Required actions:
1. Translate into Spanish this sentence from the excerpt on combined heat and power plants: "The lower limit for the ratio of electricity-to-heat is set by the steam turbine data."
2. Condense the paragraph of the excerpt on combined heat and power plants that begins "By a smart layout of bypass connections" into a short bulleted list that keeps its main facts.
3. Return word for word the part of the excerpt on combined heat and power plants starting with "The over-all performance" and going on through "one, namely electricity.".

Document excerpt:
☆ ☆ ☆ ☆ ☆

Once the district-heating water has achieved its correct forward temperature, it is pumped out into the district heating network where the individual customers extract heat from it through their own heat exchangers. For details, please see chapter 03-00.
The relatively high temperature in the condenser will have an adverse effect on turbine performance and the total electricity conversion efficiency will drop from about 40-45% down to about 35-40% depending on the details of the system layout.
The over-all performance of the two different types of systems is illustrated in the schematic below:
You will notice how the boiler efficiency in itself is unchanged while the portion of the energy in the steam that is actually converted into electricity is reduced in the CHP-process as compared to the condensing process. The outgoing steam quality, as measured in terms of temperature and pressure, may well be the same in both types of installations while the higher temperature at the turbine outlet in the CHP-plant accounts for the lower electricity conversion efficiency. On the other hand, the CHP process gives as a result two marketable products electricity and district heating while the condensing process gives only one, namely electricity.
Production flexibility
By a smart layout of bypass connections in the CHP-plant it is also possible to change the proportions between electricity and district heat within certain limits. The upper limit is set by the condenser temperature which is in turn determined by the return temperature from the DH-network. Therefore, it is crucial for the system performance that the district heating customers heat exchangers are correctly adjusted so as to deliver the lowest possible temperature back to the production plant.
In some cases, an extra cooling circuit has also been installed and connected to nearby rivers or lakes, so that the plant may operate in condensing mode. Such operation can sometimes be defended during shorter periods in the summertime if the price for electricity is high enough and if the marginal cost for the extra cooling circuit is low enough.
The lower limit for the ratio of electricity-to-heat is set by the steam turbine data. Once the bottom line for the steam turbine is hit, the turbine must be switched off and the plant becomes a pure heat production plant.
As an example; Consider a 110 MWTH condensing power station with the total electricity conversion efficiency 45% and with a maximum turn-down ratio of 1:3. It is also assumed that the minimum turbine load is 15 MW. Further assume 10 MW to be lost through boiler walls and flue gases. The output from this power station may then be at the very most 45 MW electricity, corresponding to 110 MW fuel power input and at the lowest 15 MW electricity, at a total fuel input of 43 MW and anything in between.
Now consider a 110 MWTH CHP-plant for comparison. Again, the boiler losses are set at 10 MW and the maximum turn-down ratio with respect to thermal input is 1:3. Further assume that the maximum attainable electricity conversion is 38% and that this ratio can be adjusted down to 25% as long as the turbine power exceeds 15 MW but below that limit the turbine can no longer work.
• At full thermal input 110 MW fuel power input, this plant may now deliver:
- 100 MW heat but no electricity.
- 75 MW heat and 25 MW electricity if the turbine is at its minimum.
- 62 MW heat and 38 MW electricity if the turbine is at its maximum.
• At half fuel input 50 MW thermal input may the plant deliver:
- 40 MW heat but no electricity.
- 25 MW heat and 15 MW electricity.
• At minimum fuel input 33 MW fuel power the plant may deliver:
- 23 MW heat but not electricity.

☆ ☆ ☆ ☆ ☆

Data provided:
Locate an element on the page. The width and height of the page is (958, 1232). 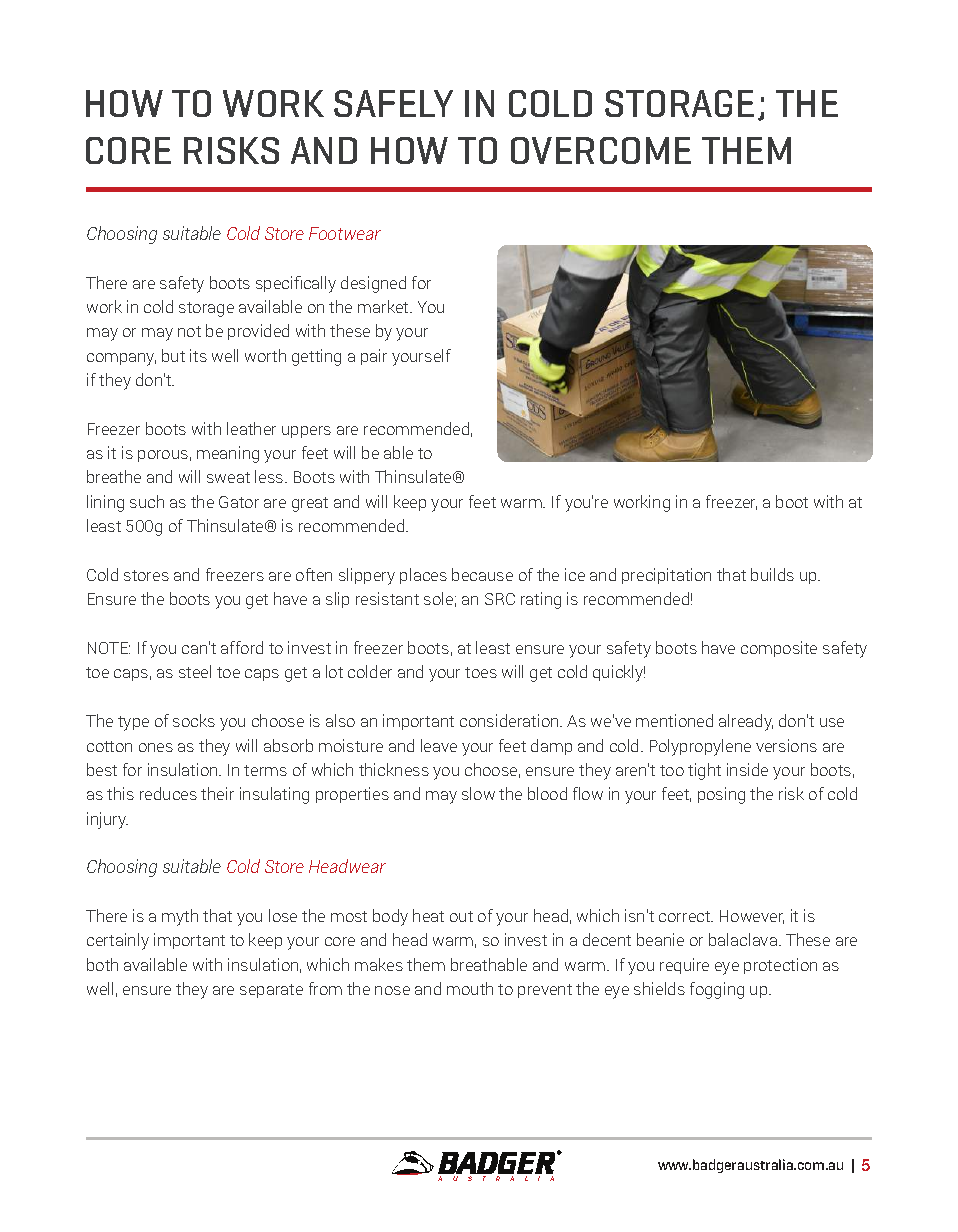
pair is located at coordinates (374, 357).
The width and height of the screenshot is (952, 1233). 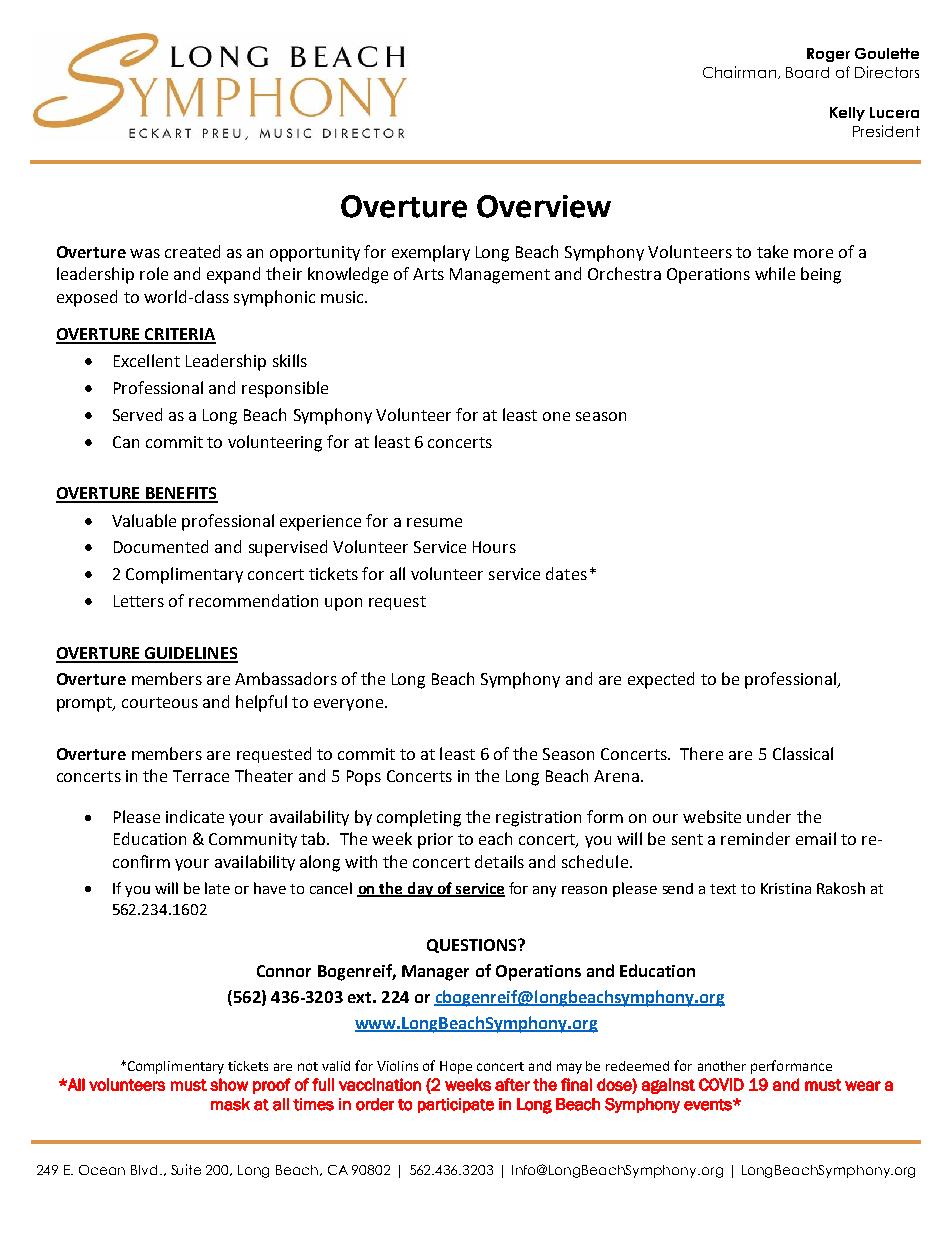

☆ ☆ ☆ ☆ ☆

Correct answers:
1. El límite inferior de la relación entre electricidad y calor lo determinan los datos de la turbina de vapor.

2.
- With bypass connections, a CHP plant can shift the proportions of electricity and district heat within certain limits.
- The condenser temperature sets the upper limit, and the return temperature from the district heating network determines it.
- Customers' heat exchangers must therefore be adjusted to return the lowest possible temperature to the plant.

3.
The over-all performance of the two different types of systems is illustrated in the schematic below:
You will notice how the boiler efficiency in itself is unchanged while the portion of the energy in the steam that is actually converted into electricity is reduced in the CHP-process as compared to the condensing process. The outgoing steam quality, as measured in terms of temperature and pressure, may well be the same in both types of installations while the higher temperature at the turbine outlet in the CHP-plant accounts for the lower electricity conversion efficiency. On the other hand, the CHP process gives as a result two marketable products electricity and district heating while the condensing process gives only one, namely electricity.